● **EXERCISE INSTRUCTIONS**: Rewrite the records from the first line up to and including the line with "center [348, 24].", changing "profile-photo" to "user-avatar" and leaving everything else the same. Leave the pictures out.

● **LISTED RECORDS**:
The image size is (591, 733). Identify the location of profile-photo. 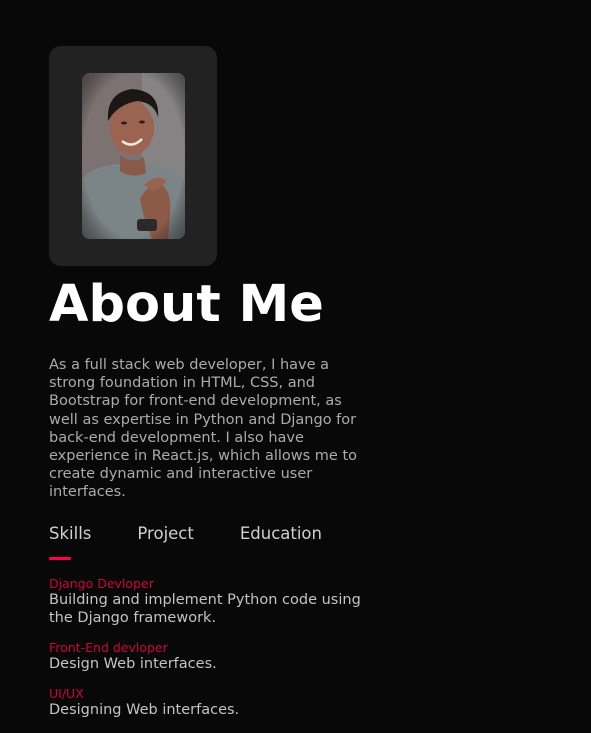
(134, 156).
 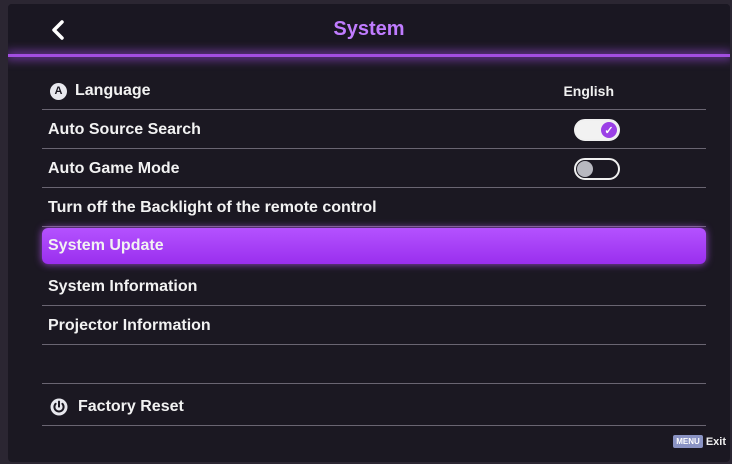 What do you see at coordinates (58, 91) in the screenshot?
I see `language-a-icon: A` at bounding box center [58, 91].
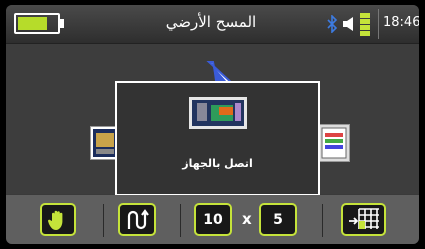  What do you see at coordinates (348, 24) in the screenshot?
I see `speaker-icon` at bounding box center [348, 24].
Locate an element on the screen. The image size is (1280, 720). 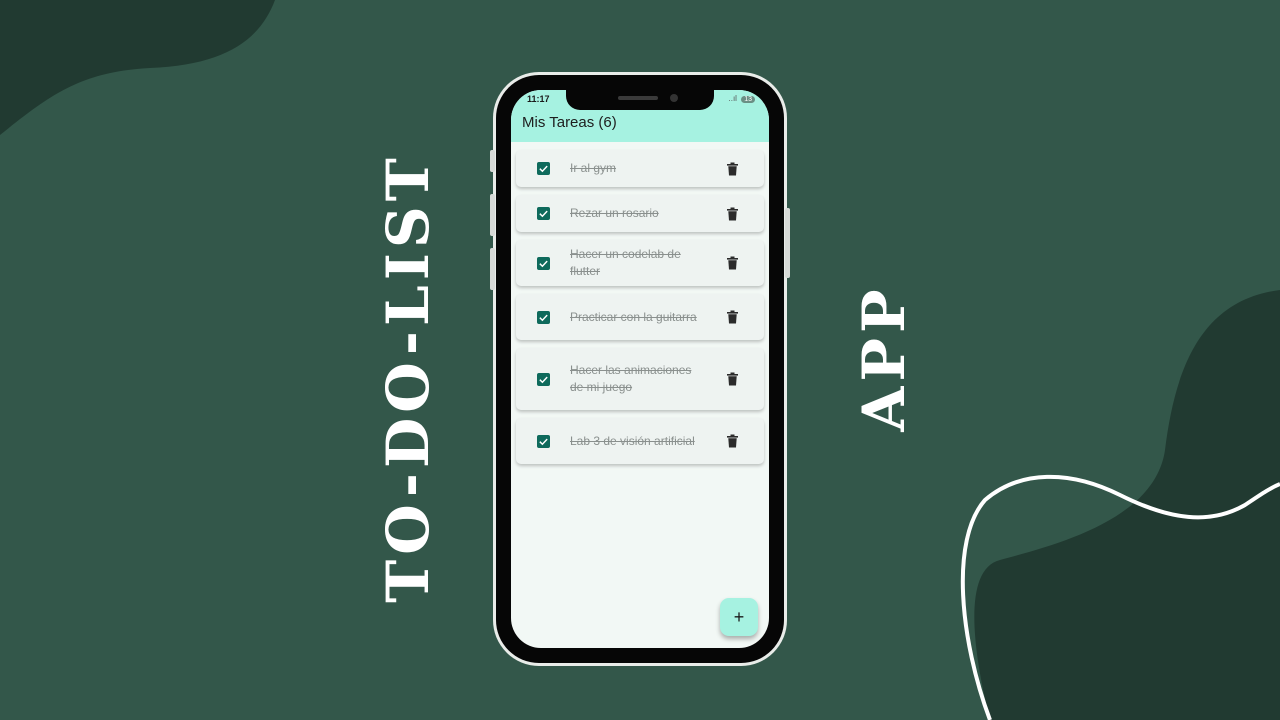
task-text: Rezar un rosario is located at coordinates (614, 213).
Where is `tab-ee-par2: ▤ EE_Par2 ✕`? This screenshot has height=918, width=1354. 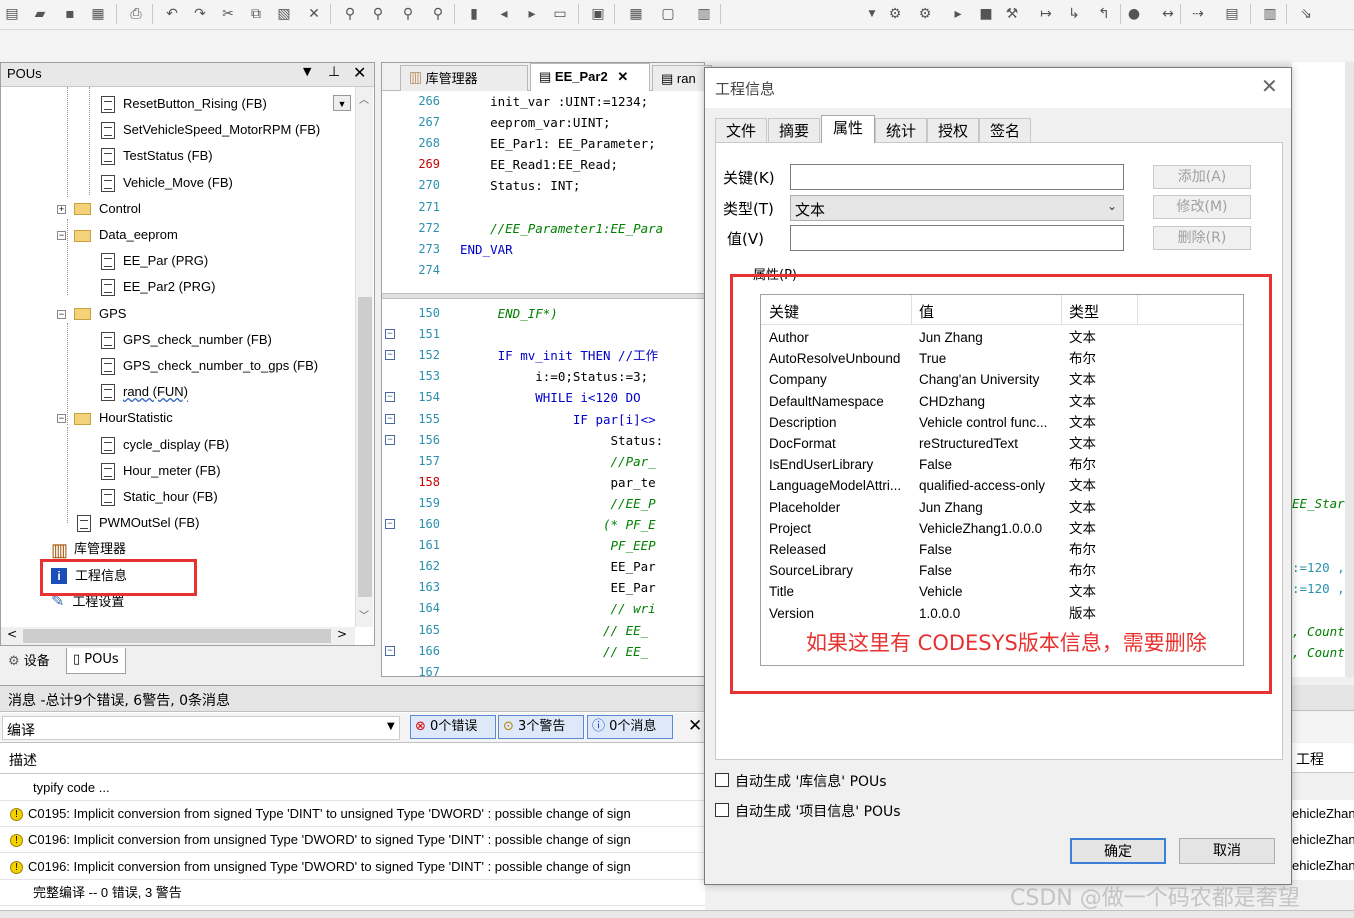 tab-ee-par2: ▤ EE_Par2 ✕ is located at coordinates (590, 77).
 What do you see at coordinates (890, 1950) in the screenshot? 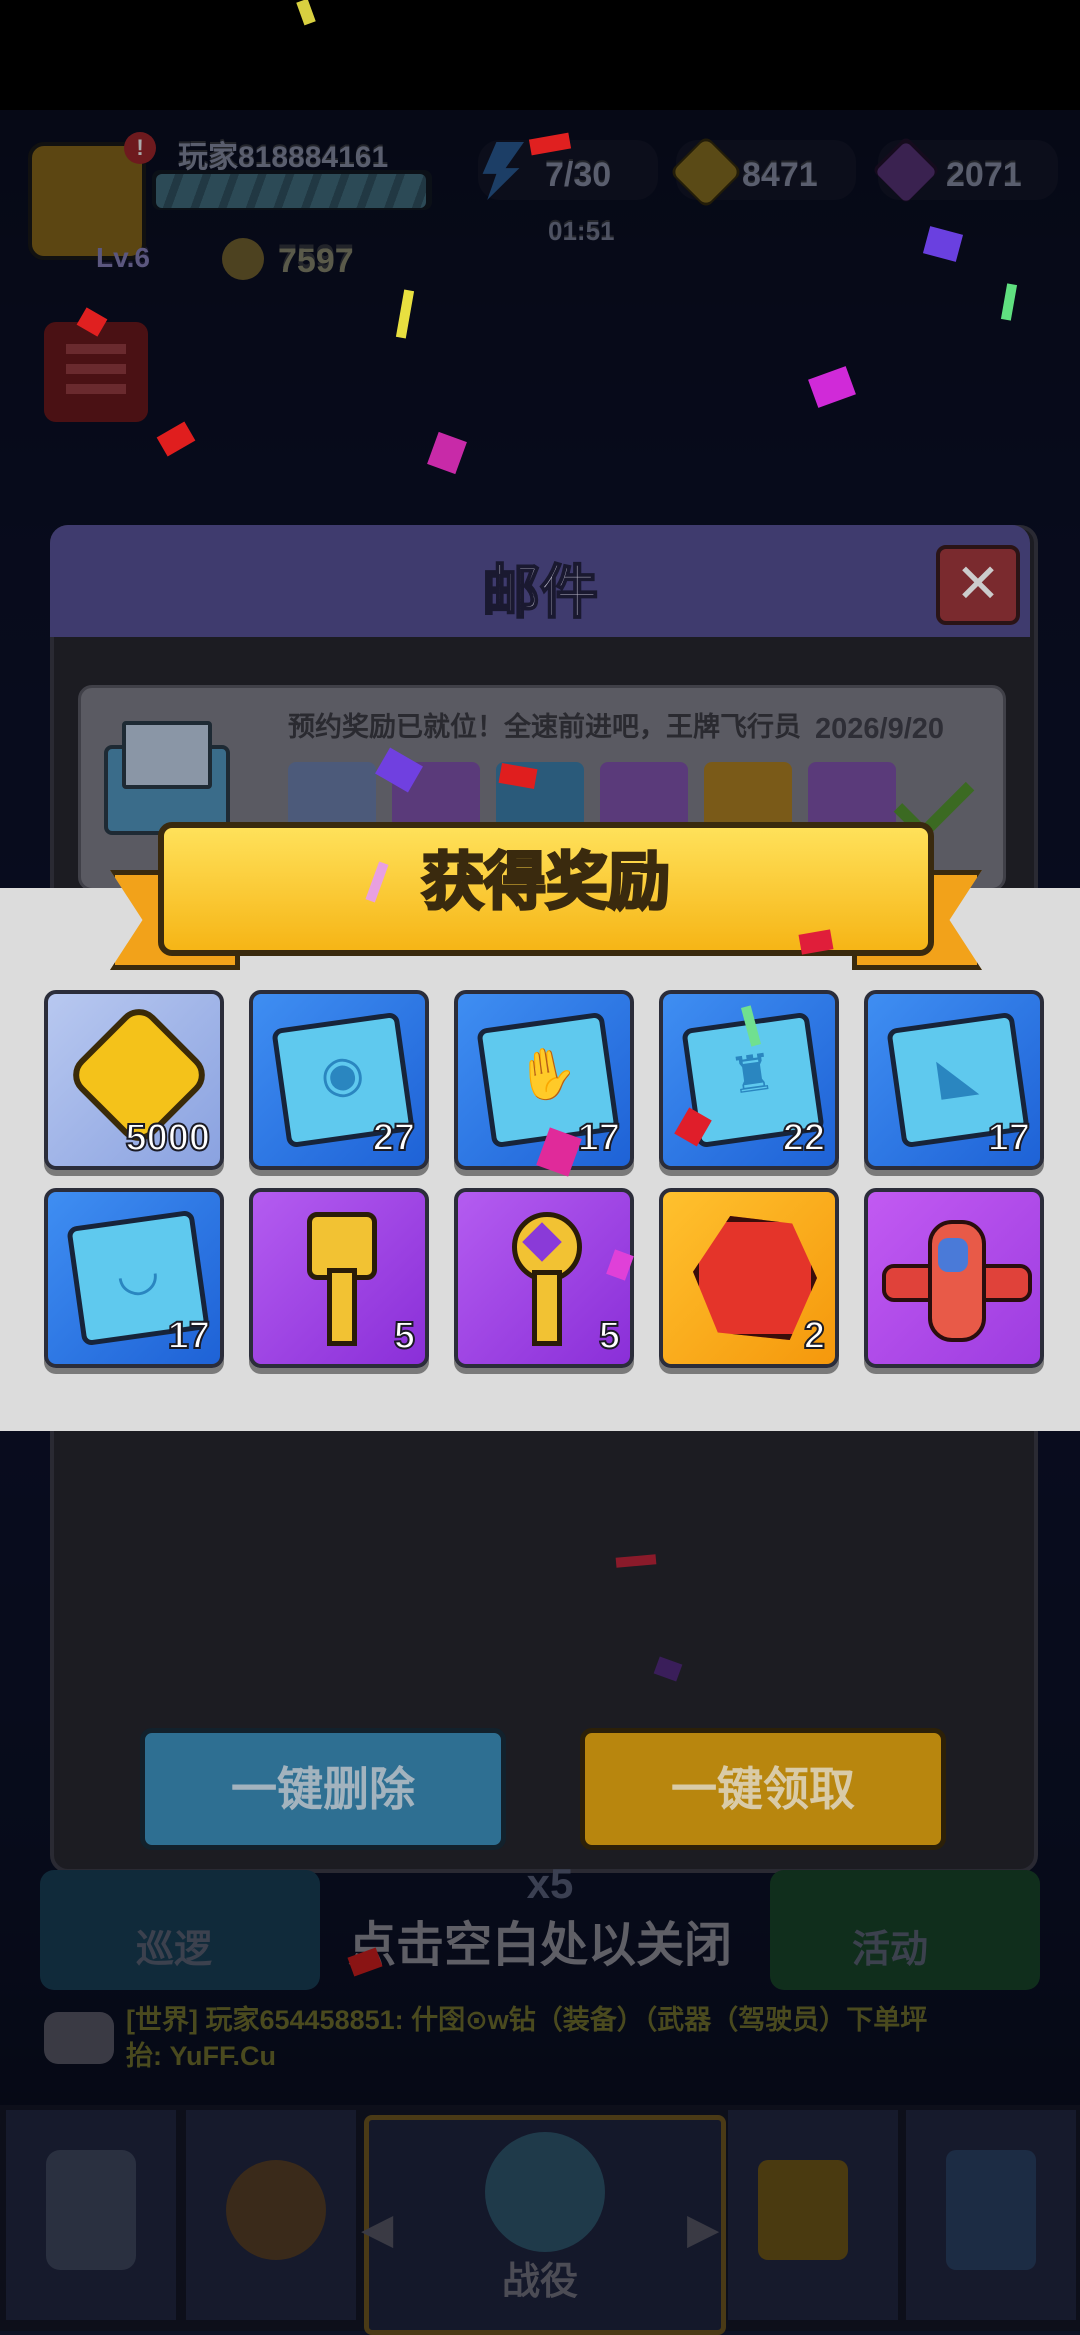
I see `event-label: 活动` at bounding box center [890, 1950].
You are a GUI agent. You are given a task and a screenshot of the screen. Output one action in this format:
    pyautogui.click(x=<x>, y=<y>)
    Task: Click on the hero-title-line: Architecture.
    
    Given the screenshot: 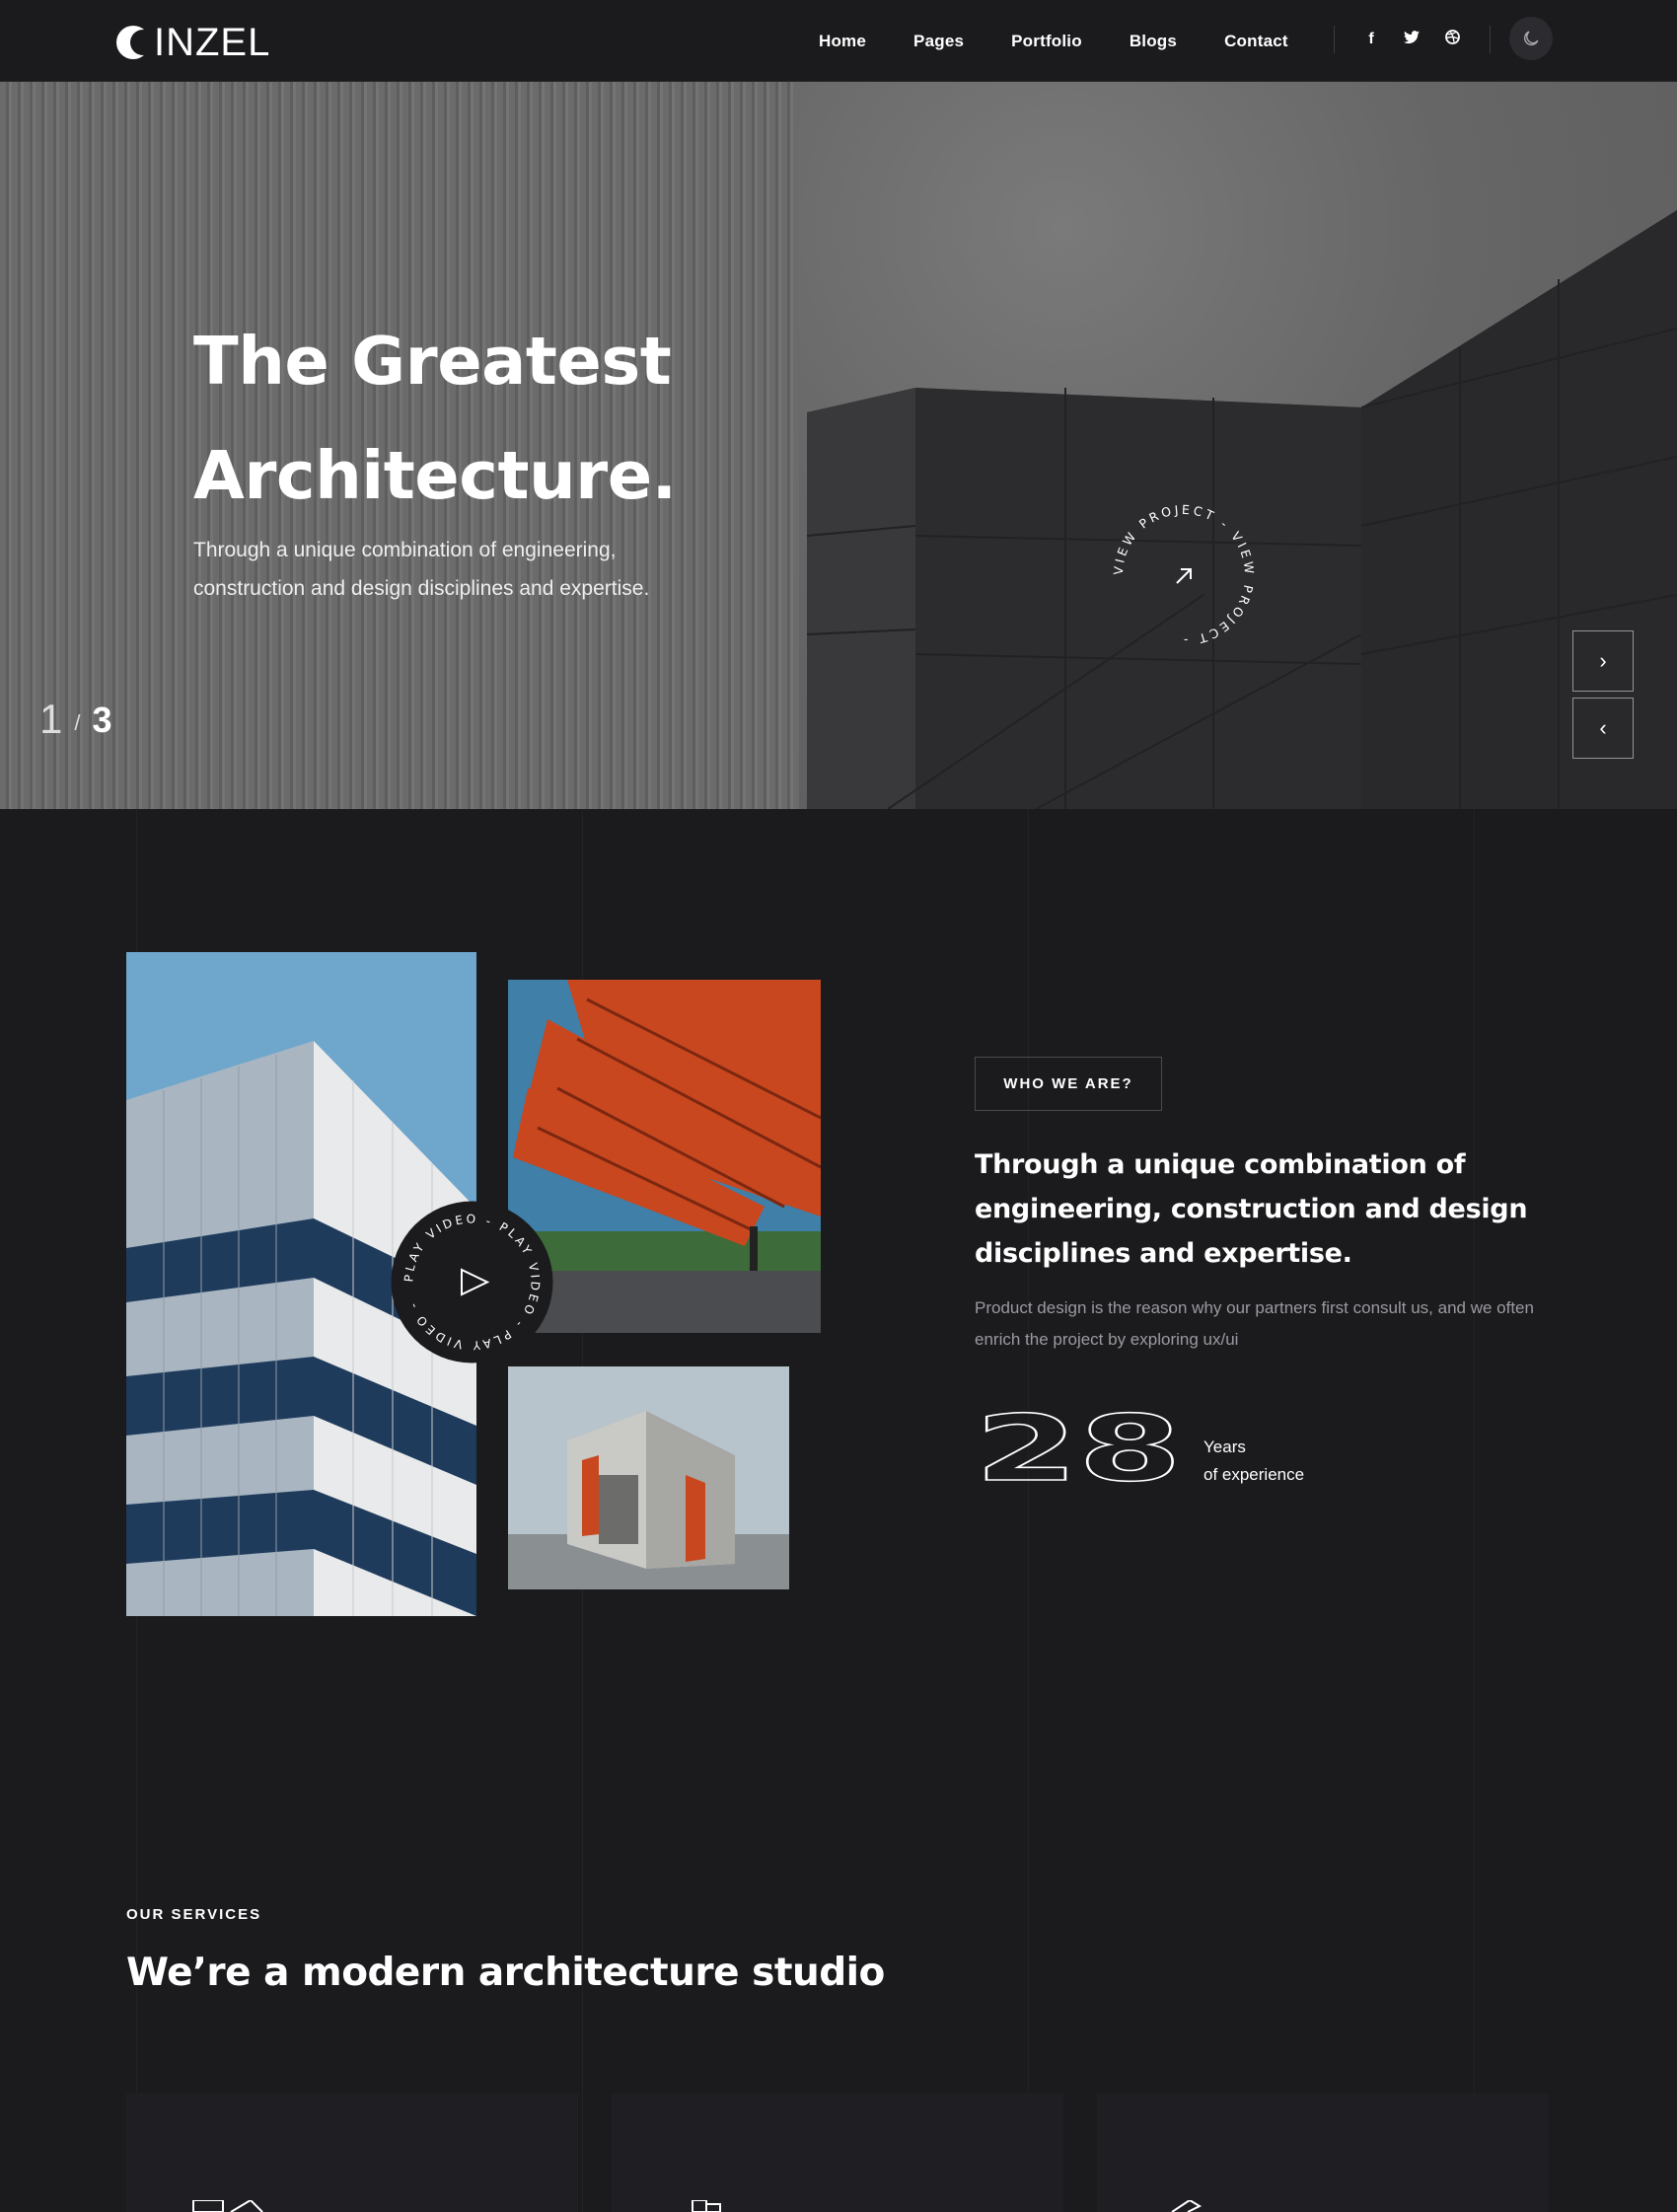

● **REPLY**:
The image size is (591, 733). Identify the location of user-avatar. 
(134, 156).
  What do you see at coordinates (58, 91) in the screenshot?
I see `language-a-icon: A` at bounding box center [58, 91].
  What do you see at coordinates (348, 24) in the screenshot?
I see `speaker-icon` at bounding box center [348, 24].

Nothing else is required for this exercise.